Fixed revisions requested above, except for the responsive behavior. Hoping to learn more about expected behavior with production/dynamic data.
Updated the Harvard Dataverse Customization documentation in Google Drive. Reviewing those resources with @kcondon to config on the test server.
Got an approval today on the layout revisions. Passing to QA.
[ ] Quick check of numbers shows some significant differences: non harvested: custom homepage: 25,494 orig homepage facet: 28,329 diff: 2,835 harvested: custom homepage: 16,391 orig homepage facet: 53,393 diff: 37,002
This was tested after a clean reindex, not logged in.
For reference, custom homepage reports published dataset counts, including harvested from db query.

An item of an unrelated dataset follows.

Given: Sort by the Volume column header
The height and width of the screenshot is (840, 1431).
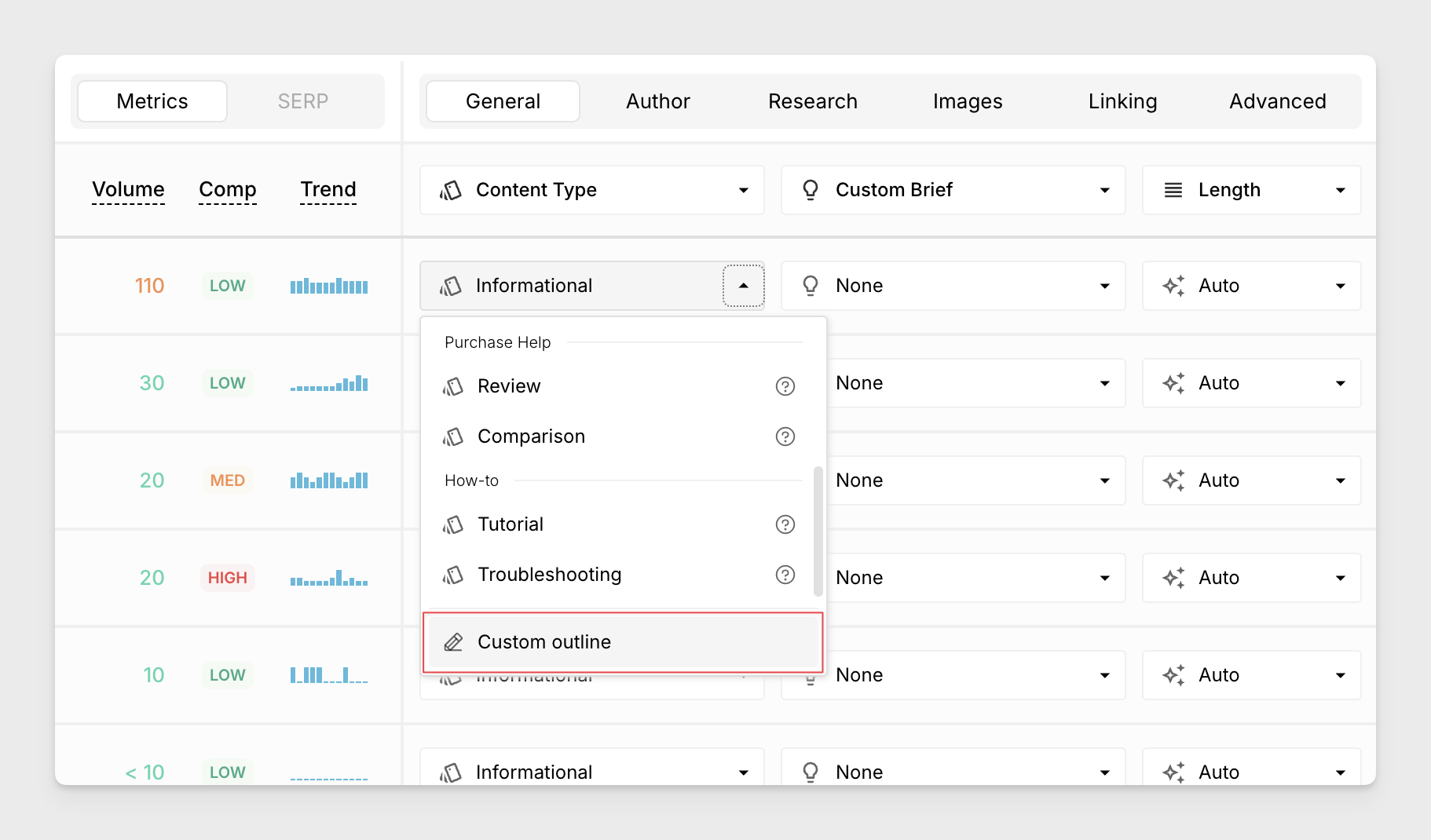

Original homepage facets reports all datasets viewable by user currently logged in at whichever dataverse user is viewing and counts published and draft version as 2. So, a good comparison would be not logged in user at root dataverse.
There are possibly some marginal differences due to caching, failure to index some datasets, and failure to expunge some deleted datasets from index but these should be relatively small and partially corrected by clearing cache and doing a clean reindex. There are 9 datasets that failed to index based on indextime being null in this test db.
[ ] There are other, less sizeable differences in the by subject categories but still noticeable, on the scale of 10-20 for 2 subjects and 1 for most. Will check these a little more closely. So, upon closer inspection these by subject values on the custom homepage include published dataverses and datasets. When I choose published facet the numbers are fairly close.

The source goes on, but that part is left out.